Cytokine quantification

Serum levels of IL-10, IL-6, IL-2, TNFα and IFNγ were measured with a bead-based multiplex assay (BiolegendPlex, BioLegend) analyzed in a FACS Canto II flow cytometer (BD Biosciences) under FACS Diva 6.5, following the protocol provided by the manufacturer. The detection limits were 1.2 pg/ml (IL-10 and IL-2) or 2.4 pg/ml (IL-6, TNFα and IFNγ).

Statistical analysis

Continuous variables were expressed as median (interquartile range) or mean ± standard deviation, whereas n (%) was used for categorical ones. Differences among groups were assessed by Mann Withney U or Kruskal-Wallis (with Dunn-Bonferroni correction for multiple comparisons) tests, as appropriate. Correlations were assessed by Spearman ranks’ test. Paired tests were used to evaluate differences between subsets from the same sample. Receiver Operating Characteristic (ROC) curves were used to evaluate the adequacy of LDGs subsets as biomarkers, and areas under the curve (AUC) with 95% confidence intervals (CI) and p-values were calculated.
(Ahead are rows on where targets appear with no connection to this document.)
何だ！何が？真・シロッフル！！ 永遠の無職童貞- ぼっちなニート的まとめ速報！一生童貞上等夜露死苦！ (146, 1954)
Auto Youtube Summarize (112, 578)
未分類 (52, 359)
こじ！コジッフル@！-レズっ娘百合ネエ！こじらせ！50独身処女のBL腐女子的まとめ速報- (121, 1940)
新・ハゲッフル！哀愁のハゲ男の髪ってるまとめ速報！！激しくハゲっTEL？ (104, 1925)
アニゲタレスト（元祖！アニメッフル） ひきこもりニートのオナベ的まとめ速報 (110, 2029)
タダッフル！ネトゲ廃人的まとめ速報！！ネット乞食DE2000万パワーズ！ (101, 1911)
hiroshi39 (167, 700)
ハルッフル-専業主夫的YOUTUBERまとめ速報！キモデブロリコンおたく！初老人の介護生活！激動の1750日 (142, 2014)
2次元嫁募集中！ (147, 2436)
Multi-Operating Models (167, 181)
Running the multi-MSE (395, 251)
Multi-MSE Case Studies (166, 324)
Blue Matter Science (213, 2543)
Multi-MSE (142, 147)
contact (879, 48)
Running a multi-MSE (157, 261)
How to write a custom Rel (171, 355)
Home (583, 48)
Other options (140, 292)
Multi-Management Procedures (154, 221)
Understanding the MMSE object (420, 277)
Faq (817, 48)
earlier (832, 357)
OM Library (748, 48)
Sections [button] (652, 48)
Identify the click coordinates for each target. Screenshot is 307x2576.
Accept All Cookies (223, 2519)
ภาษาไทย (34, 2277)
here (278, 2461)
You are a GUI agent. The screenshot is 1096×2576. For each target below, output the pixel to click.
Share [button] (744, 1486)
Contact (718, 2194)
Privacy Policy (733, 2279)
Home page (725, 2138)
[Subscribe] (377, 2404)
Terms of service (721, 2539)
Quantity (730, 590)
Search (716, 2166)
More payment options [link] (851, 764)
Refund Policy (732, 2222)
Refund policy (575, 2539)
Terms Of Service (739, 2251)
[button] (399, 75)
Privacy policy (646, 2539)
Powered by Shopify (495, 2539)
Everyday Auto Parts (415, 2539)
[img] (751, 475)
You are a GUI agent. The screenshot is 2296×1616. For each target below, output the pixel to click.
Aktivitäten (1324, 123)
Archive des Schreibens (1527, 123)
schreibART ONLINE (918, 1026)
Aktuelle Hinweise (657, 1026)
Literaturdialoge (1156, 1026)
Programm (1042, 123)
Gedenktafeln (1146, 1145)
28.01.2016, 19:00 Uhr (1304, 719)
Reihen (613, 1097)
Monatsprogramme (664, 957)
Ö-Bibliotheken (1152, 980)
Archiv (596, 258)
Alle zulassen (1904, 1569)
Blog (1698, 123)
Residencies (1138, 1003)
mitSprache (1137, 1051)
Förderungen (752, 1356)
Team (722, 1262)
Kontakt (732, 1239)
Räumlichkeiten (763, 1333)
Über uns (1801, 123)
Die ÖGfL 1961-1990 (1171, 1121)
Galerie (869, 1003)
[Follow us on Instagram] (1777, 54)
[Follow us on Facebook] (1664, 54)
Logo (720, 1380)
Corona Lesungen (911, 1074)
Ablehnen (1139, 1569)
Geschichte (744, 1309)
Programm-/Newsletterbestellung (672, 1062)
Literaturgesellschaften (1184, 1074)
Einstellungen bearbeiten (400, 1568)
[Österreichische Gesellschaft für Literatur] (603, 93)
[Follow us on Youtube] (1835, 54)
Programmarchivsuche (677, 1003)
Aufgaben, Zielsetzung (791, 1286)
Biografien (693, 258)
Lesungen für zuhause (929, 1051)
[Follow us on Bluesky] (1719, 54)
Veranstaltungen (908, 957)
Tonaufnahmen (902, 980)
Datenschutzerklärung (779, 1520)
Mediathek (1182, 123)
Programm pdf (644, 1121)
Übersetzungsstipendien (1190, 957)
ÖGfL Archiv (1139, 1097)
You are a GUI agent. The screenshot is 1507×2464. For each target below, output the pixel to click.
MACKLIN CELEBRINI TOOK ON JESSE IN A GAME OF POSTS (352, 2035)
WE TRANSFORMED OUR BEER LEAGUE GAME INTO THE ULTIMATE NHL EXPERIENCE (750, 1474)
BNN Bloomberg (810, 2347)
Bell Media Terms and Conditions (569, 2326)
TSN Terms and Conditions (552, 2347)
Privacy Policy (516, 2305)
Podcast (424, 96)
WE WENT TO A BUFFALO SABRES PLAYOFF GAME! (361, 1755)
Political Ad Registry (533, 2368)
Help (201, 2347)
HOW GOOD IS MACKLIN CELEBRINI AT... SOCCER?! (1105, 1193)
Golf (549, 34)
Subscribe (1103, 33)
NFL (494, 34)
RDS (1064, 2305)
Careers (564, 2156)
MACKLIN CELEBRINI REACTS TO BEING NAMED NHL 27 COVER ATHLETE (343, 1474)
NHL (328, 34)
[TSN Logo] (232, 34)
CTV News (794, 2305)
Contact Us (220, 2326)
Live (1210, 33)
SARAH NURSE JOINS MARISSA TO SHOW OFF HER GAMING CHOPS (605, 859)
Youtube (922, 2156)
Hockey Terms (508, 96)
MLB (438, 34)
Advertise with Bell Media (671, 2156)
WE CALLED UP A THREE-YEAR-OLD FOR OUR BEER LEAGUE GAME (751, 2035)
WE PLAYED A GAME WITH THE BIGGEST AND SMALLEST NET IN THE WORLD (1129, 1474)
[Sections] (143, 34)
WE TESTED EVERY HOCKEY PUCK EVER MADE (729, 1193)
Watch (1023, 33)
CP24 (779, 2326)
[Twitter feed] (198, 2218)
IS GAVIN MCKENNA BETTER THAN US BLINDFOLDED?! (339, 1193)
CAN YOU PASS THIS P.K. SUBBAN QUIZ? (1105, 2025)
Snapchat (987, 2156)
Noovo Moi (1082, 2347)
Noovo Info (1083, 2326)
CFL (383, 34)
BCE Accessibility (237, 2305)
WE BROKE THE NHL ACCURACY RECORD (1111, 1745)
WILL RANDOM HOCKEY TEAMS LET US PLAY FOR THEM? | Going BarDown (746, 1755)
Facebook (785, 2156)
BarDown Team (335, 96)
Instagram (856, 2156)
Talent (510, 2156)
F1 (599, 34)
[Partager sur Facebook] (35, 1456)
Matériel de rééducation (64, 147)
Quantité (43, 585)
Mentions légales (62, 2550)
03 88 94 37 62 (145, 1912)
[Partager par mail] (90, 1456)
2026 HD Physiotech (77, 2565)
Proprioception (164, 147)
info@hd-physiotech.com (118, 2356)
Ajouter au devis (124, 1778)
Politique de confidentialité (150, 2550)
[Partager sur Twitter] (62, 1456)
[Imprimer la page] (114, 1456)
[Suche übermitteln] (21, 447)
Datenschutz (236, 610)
To evaluate the additional value of LDGs as biomarkers to conventional variables, z-scores were first derived from the different variables (age and time on dialysis) and combined indices were obtained by summing the individual variables. Multiple regression analyses were conducted to analyze the role of LDGs as a biomarker after adjusting for potential confounders. A p-value < 0.050 was considered as statistically significant. Statistical analyses were performed with SPSS 24.0 and GraphPad Prism 5.0 for Windows.